## PROBLEM STATEMENT
For every line in the records below that contains the word "agent", add one to a count, and report only that count.

━━━━━ SUPPLIED RECORDS ━━━━━

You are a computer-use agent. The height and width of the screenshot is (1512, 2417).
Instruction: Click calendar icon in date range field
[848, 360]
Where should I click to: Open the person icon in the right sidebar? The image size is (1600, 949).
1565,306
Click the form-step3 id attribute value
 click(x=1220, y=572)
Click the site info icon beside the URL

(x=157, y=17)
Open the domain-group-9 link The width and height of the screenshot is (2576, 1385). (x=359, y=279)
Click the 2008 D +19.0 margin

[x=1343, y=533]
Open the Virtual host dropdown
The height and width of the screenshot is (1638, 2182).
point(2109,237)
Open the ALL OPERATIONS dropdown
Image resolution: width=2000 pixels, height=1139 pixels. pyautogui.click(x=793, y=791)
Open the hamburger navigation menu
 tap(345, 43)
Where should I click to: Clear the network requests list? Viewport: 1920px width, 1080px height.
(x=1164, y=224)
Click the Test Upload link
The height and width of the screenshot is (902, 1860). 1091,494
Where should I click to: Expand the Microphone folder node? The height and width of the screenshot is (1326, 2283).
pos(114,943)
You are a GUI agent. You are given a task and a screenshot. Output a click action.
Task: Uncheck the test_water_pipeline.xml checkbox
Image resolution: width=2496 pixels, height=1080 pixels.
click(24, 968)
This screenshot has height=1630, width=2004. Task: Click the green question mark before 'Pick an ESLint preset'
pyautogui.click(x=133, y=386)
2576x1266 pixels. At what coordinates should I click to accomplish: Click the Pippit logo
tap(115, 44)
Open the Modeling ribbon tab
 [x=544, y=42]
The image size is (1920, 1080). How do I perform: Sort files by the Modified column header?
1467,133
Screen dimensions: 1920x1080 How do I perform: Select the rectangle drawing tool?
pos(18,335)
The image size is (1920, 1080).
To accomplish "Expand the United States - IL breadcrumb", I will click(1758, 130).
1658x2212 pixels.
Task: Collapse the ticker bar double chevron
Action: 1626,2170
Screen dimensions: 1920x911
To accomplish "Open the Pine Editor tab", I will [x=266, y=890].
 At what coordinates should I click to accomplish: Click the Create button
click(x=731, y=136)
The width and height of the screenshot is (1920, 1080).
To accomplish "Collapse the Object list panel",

━━━━━

## RESPONSE TO THIS EXERCISE
2